Das Schicksal Georgs V. von Hannover könnte der Stoff für einen Romanbestseller oder ein Leinwandepos sein: Ein in der Kindheit durch eine Verkettung tragischer Umstände erblindeter Prinz überwindet sein Schicksal in der  Musik, verfällt dem Komponieren und schafft musikalische Kostbarkeiten voll geistiger Kultur, Sensibilität und geschmacklicher Noblesse, die den Vergleich mit den Kompositionen der Großen seiner Zeit nicht zu scheuen brauchen. Doch was die Welt hätte bereichern können, versinkt im Nichts und fällt dem Vergessen anheim, nachdem Georg König in einen Strudel außenpolitischer Verwerfungen gerissen wird und ins Exil gehen muss. So der kurze Abriss der musikalischen Biographie Georgs V.

Nach der Annexion Hannovers durch die Preußen 1866 verschwand im Strudel der Auseinandersetzung zwischen Welfen und Hohenzollern auch das musikalische Schaffen des letzten Welfenkönigs fast 140 Jahre lang aus dem öffentlichen Bewusstsein.

Die jetzt im Pneumos-Verlag erschienene dreibändige Ausgabe der Kunstlieder Georgs V. darf als Rückführung des „musikalischen“ Welfen-Schatzes in die Musikliteratur und als Rettung wichtigen Kulturerbes gelten. Gehoben wurde er von der Herausgeberin, die 2003 als musikalische Projektleiterin der Ausstellung „Größer noch als Heinrich der Löwe“ in der Staats- und Universitätsbibliothek Göttingen bei ihren Recherchen überraschend auf eine Fülle unbekannter Kunstlieder von außerordentlicher komposito-rischer Qualität und bezaubernder Innigkeit stieß. Diese Kompositionen - vielfach durchweht von einem Hauch Schwermut -, deren musikalischer Einfallsreichtum, Thematik und Modulationstechnik an Werke von Schubert und Mendelssohn erinnern, werfen ein ganz neues Licht auf die Persönlichkeit Georgs V. als einem musisch hochbegabten, hochsensiblen Künstler.  Georg V., mit 14 Jahren vollends erblindete, war musikalisch exzellent ausgebildet, spielte und komponierte selber und verfasste musikästhetische Schriften.
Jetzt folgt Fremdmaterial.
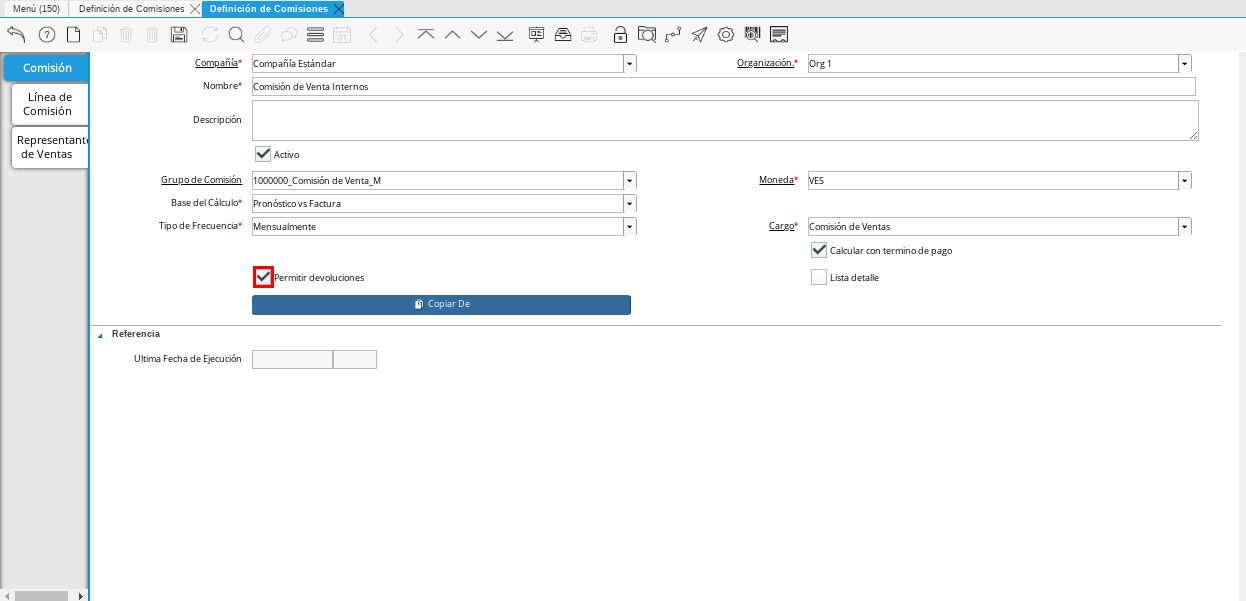The height and width of the screenshot is (601, 1246).
Task: Disable the Calcular con termino de pago checkbox
Action: 818,250
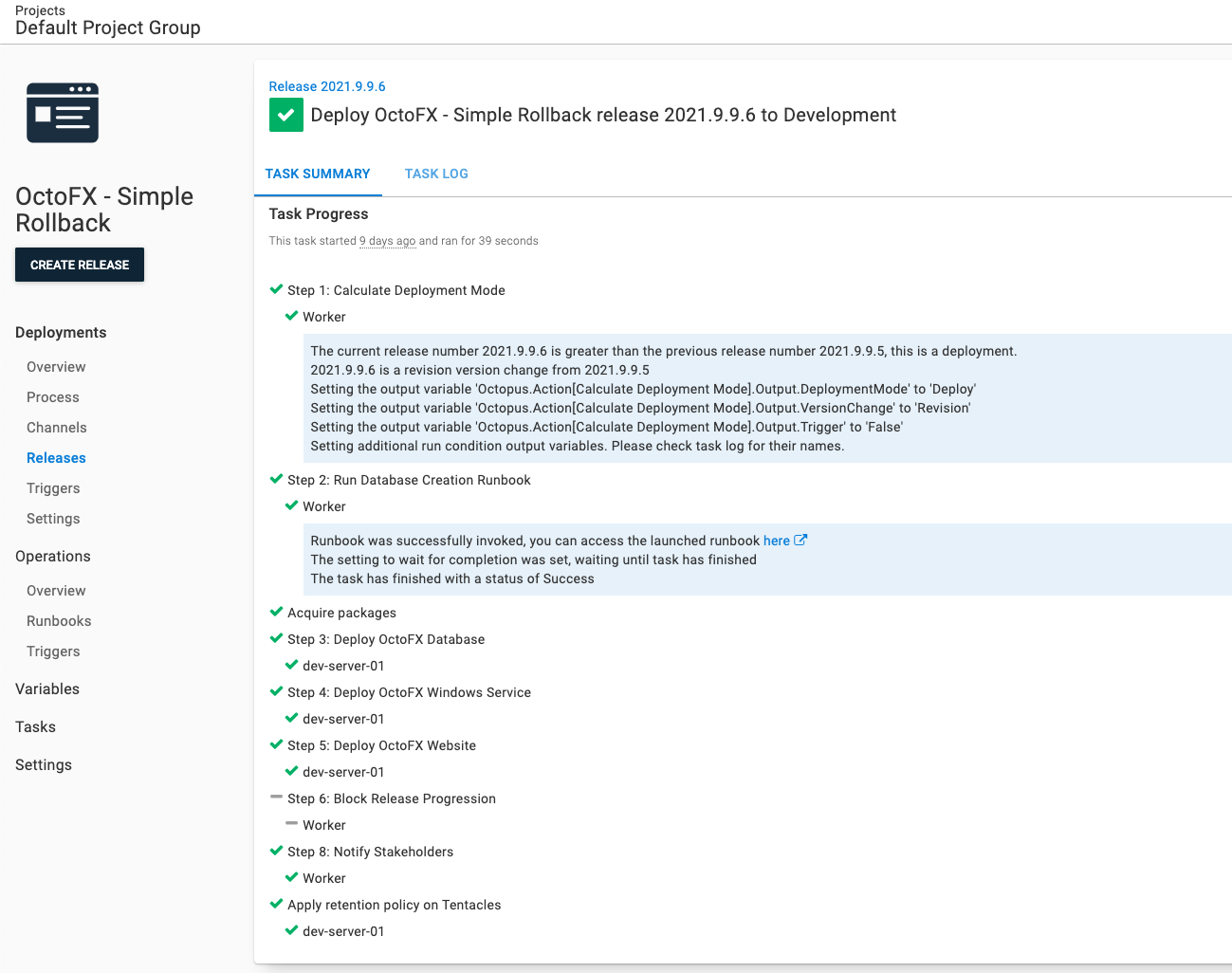This screenshot has height=973, width=1232.
Task: Click the checkmark icon beside Step 1: Calculate Deployment Mode
Action: pyautogui.click(x=276, y=289)
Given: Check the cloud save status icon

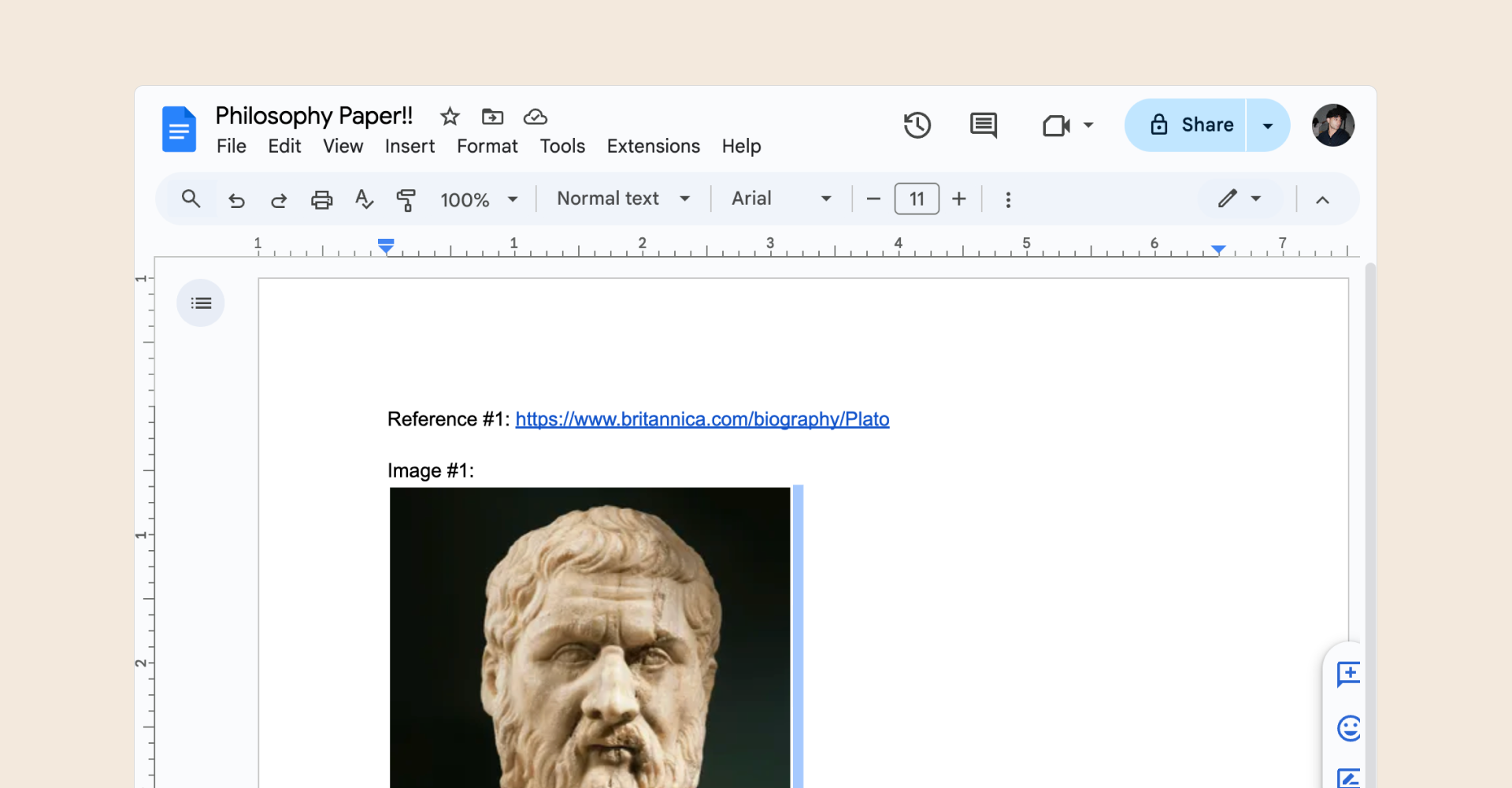Looking at the screenshot, I should pos(536,117).
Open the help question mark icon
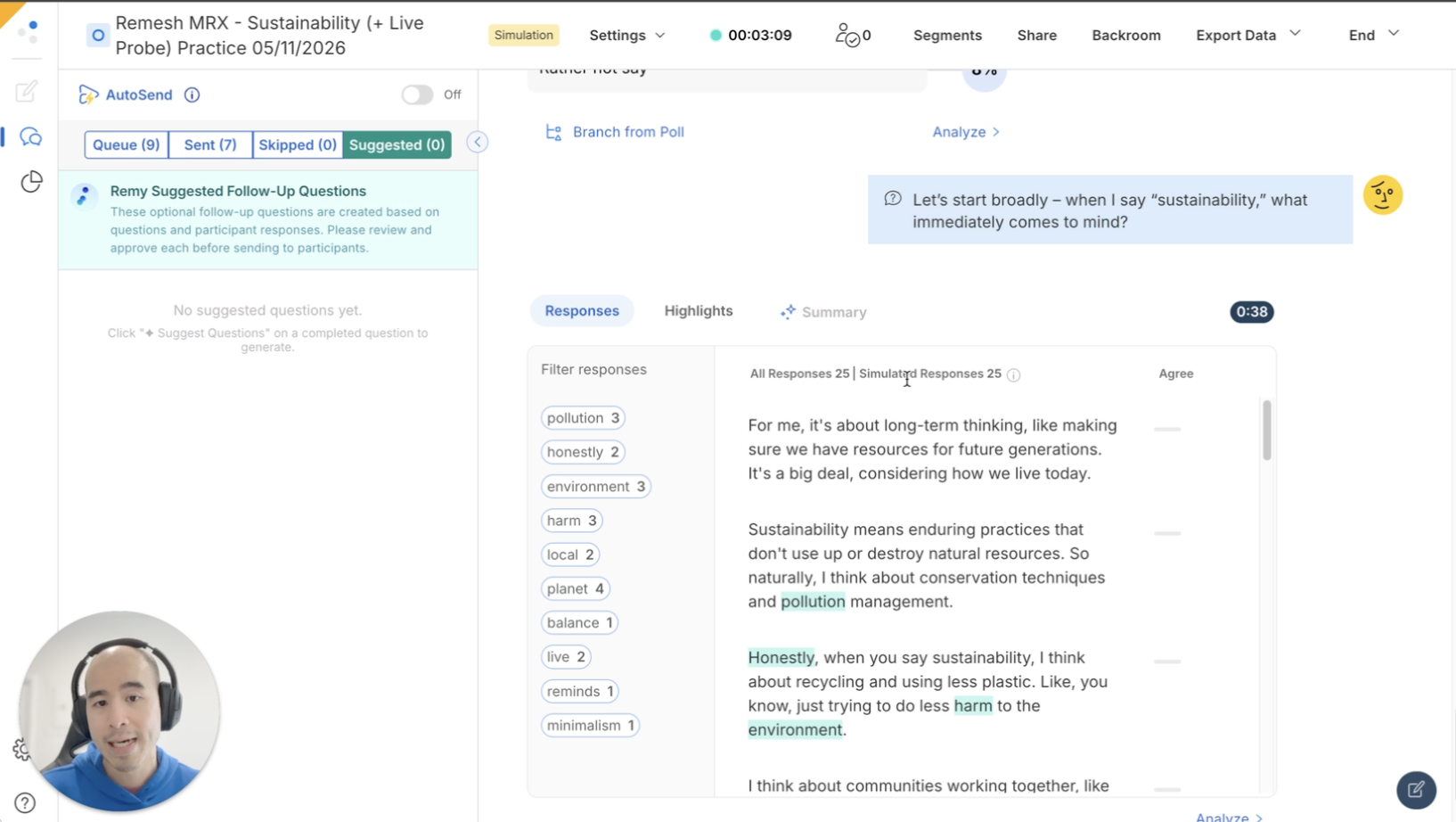 click(25, 802)
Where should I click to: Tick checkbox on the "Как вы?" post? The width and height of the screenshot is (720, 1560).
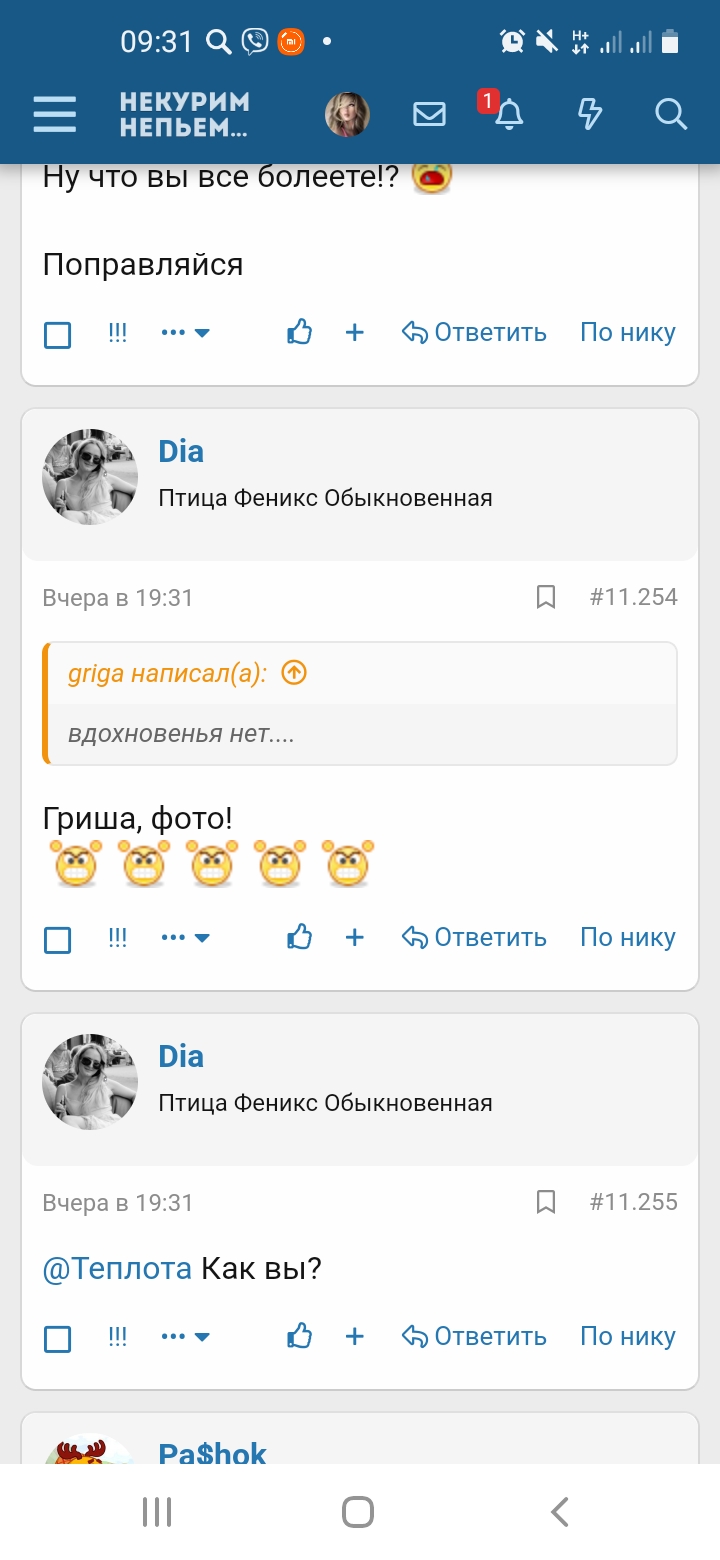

Die jetzt veröffentlichten Kunstlieder hat Georg V. als Kronprinz, also vor seinem 32. Lebensjahr, komponiert: Zum Teil sind sie seiner Frau gewidmet. Vertont sind Texte der Frühromantiker Ernst Schulze, Wilhelm Müller u.a., deren Poesie auch Schubert zu Kunstliedern inspirierte. 

Dass diese Kompositionen dem Vergessen anheim gefallen sind, mag vor allem auf einen Grund zurückzuführen sein: Nach seiner Kapitulation nach der Schlacht von Langensalza und der Annexion des Königreichs Hannover durch die Preußen galt Georg V., der  seine Ansprüche auf Hannover niemals aufgab, im Deutschen Reich als „persona non grata“, die propagandistisch mit allen seinerzeit verfügbaren Mitteln verfemt wurde. Das Bild eines musisch hochbegabten Herrschers hätte vor diesem Hintergrund keinen Platz gehabt. So ging mit dem Königreich Georgs V. für fast eineinhalb Jahrhunderte auch sein musikalisches Schaffen verloren.